Thankfully the laptop was still in warranty so the manufacturer (ASUS) have replaced the hard drive and it’s like having a new laptop again defaulted to factory settings. They wouldn’t supply my with the discarded hard drive.

Also my car died. To be fair, it was ancient and decrepit (over 13 years old) and should’ve been scrapped a long time ago. But it is really is knackered now and the time has come to SORN it and book the scrappers to come and tow it away. Bad timing. I’m already behind in my research thanks to crap laptop hard drive and now I have to deal with all this car stuff.

The company scrapping is Scrap Car Network who say on their website:

“If we can resell your car or its parts, we will, but if the car’s not in a saleable condition, we’ll make sure it’s fully recycled and won’t cause any damage to the environment.

In addition to getting a competitive price for your old car, there’s another advantage to using Scrap Car Network. As well as supporting local charities, Scrap Car Network helps to sustain the Recycling Lives social welfare charity.

The social welfare charity is helping to end homelessness by providing homeless men aged 25 and over with safe accommodation, work placements and training opportunities.
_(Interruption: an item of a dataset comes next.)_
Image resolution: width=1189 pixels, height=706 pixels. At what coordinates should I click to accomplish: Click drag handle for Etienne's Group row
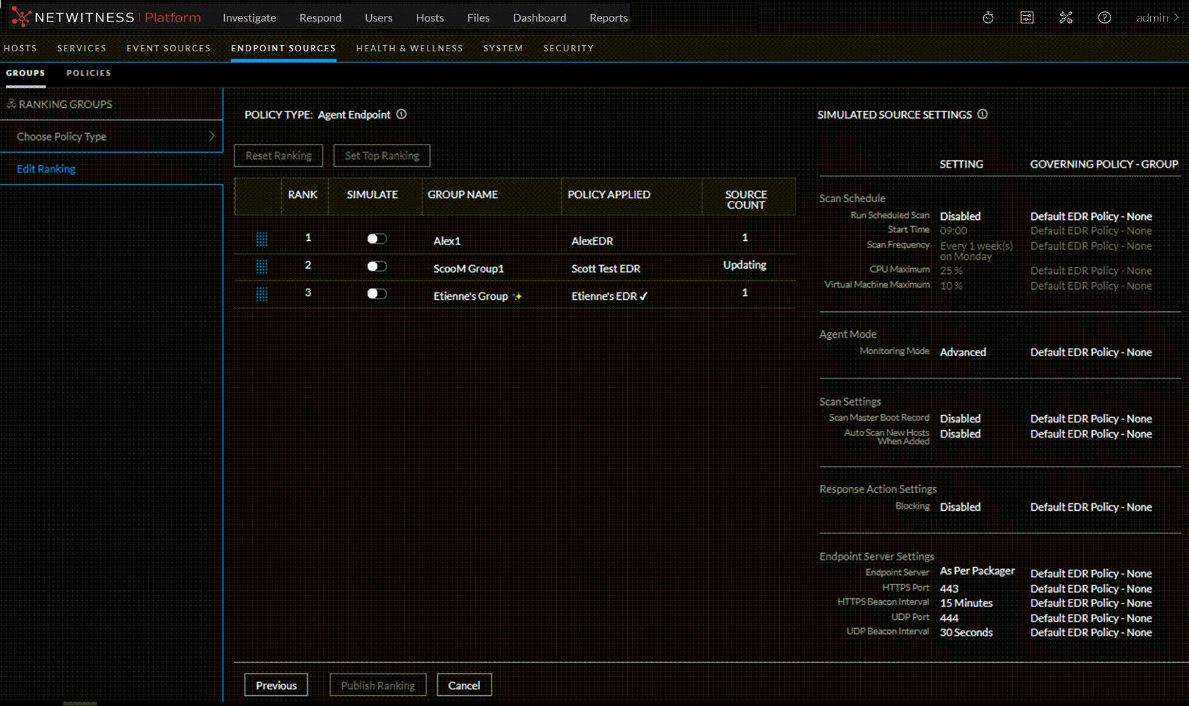click(262, 294)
So that’s all well and good. I considered getting the rusty piece of shit crushed and exhibited it as part of my end of year exam à la César – Three Compressions (1968) but decided against it as the car is not integral to my research, not like the laptop hard drive.

So apart from needing to get a new car and being put back a few weeks with my work, it’s not all complete rubbish. It’s not like anyone I love has died.

Then mid-research one morning my cat comes in acting weird. He slumps halfway up the stairs and is all floppy. Something is seriously wrong. The vets diagnose antifreeze poisoning and put him on an ethanol infusion to try and bind to the toxic antifreeze to stop his body metabolising it. It turns your internal organs to mush – it’s really nasty stuff. A fatal dose for a small mammal is about half a teaspoon and survival rates depend on how much is ingested and how quick the antidote is administered. We don’t know either of these factors and it’s a horrible wait. The vets call at 10pm and say he seems to be responding well to the treatment and will call again in the morning which they do but it’s not good news: He’s back to the same state as when I took him in. Nothing further can be done for him and I go and say goodbye. It’s the first time I’ve lost someone not at the natural end of a long and full life and it’s hard to come to terms with.

I don’t take his body or ask for his ashes. He’s gone and the body is an empty vessel. I’ve got the memories of him instead of his remains. The vets send a condolences card a few days later.

The repair note from the third computer specialists I tried, the spare car key and the condolence card sit on the table and sum up my rubbish week; signifying the losses of computer data, car and beloved cat.